• [REQUIREMENT] Please repeat everything from the line containing "The height and width of the screenshot is (427, 844)." down to the line containing "phone-icon is located", both included, keeping each line as it appears in the entries.

Saved data entries
BEGIN

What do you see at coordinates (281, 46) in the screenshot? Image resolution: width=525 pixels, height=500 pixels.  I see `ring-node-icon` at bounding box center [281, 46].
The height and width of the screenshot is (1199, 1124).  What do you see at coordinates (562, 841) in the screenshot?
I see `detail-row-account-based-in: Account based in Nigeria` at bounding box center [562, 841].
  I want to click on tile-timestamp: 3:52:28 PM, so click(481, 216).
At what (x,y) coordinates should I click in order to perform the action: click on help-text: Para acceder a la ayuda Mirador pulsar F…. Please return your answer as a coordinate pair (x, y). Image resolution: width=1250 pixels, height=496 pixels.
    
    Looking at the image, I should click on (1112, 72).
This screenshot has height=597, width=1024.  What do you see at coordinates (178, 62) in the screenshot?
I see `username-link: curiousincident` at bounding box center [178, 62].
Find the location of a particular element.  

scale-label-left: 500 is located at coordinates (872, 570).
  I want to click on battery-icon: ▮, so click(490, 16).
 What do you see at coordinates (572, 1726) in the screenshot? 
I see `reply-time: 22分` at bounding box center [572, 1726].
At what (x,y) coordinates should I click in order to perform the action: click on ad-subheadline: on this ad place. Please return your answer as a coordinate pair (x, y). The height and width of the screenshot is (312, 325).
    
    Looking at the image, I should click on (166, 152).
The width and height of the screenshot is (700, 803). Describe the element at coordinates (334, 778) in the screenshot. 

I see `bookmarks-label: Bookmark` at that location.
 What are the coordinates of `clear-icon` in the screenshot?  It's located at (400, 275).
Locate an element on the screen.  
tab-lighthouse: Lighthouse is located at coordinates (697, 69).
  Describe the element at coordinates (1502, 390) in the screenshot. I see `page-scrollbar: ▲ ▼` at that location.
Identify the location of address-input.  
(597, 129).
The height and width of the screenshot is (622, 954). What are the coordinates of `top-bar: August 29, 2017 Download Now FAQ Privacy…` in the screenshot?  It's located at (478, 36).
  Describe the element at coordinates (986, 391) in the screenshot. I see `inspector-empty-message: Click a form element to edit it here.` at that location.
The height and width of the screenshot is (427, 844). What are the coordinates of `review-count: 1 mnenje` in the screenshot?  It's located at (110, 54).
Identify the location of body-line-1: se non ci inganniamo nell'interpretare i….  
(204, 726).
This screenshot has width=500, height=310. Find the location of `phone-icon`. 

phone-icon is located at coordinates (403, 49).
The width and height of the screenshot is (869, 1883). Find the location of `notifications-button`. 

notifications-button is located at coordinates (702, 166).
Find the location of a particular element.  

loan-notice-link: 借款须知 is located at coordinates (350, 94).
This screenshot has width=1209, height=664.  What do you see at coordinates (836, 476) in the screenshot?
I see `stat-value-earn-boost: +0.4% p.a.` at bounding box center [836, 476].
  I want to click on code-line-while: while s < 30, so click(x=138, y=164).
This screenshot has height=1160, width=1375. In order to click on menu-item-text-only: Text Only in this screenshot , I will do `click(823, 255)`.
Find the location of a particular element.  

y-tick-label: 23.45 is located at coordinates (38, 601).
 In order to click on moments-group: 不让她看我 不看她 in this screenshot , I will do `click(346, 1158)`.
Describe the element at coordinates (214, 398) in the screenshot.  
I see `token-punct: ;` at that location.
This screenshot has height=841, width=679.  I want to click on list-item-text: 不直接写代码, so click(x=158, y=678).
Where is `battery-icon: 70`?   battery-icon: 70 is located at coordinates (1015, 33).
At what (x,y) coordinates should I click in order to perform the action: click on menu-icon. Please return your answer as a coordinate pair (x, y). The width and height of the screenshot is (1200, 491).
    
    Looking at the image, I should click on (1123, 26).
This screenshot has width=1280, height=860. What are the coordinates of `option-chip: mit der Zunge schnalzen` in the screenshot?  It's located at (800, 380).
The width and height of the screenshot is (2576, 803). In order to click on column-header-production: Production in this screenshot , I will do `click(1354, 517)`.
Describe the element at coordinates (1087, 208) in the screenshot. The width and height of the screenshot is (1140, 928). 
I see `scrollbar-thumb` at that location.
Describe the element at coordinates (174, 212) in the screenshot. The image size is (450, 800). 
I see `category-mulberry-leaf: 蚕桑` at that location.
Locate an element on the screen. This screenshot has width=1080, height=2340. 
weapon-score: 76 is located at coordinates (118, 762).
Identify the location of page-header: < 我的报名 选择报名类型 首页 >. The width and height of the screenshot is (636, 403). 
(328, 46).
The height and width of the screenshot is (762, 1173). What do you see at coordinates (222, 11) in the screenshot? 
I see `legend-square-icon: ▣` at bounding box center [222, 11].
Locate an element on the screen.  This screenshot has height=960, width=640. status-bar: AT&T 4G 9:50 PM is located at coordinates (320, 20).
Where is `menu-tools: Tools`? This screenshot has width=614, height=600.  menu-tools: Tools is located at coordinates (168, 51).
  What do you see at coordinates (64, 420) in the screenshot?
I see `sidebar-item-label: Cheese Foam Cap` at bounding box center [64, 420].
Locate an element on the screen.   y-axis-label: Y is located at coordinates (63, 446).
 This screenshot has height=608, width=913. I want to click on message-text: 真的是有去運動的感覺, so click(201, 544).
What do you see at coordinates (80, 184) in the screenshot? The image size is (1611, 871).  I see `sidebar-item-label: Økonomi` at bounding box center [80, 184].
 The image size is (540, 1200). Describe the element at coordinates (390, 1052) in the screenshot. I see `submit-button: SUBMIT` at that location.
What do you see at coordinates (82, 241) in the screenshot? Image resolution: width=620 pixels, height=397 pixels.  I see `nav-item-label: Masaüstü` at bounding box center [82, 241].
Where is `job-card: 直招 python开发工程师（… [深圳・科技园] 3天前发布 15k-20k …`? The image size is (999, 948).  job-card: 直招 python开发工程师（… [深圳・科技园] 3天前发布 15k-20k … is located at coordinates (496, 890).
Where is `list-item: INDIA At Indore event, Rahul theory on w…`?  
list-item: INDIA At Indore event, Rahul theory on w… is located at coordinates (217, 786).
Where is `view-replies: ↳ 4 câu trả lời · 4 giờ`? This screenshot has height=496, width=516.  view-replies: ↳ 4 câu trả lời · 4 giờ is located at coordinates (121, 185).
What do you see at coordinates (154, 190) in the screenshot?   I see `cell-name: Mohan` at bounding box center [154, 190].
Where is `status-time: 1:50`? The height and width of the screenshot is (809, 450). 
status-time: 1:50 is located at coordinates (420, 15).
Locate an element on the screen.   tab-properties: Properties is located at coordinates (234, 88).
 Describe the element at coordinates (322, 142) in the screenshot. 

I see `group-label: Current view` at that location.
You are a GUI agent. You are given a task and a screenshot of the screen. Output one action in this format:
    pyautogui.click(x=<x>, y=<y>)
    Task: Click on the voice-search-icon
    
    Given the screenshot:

END

• [ANSWER FOR THE TASK]
The height and width of the screenshot is (427, 844). What are the coordinates of `review-count: 1 mnenje` in the screenshot?  It's located at (110, 54).
Identify the location of body-line-1: se non ci inganniamo nell'interpretare i….  
(204, 726).
This screenshot has width=500, height=310. Find the location of `phone-icon`. 

phone-icon is located at coordinates (403, 49).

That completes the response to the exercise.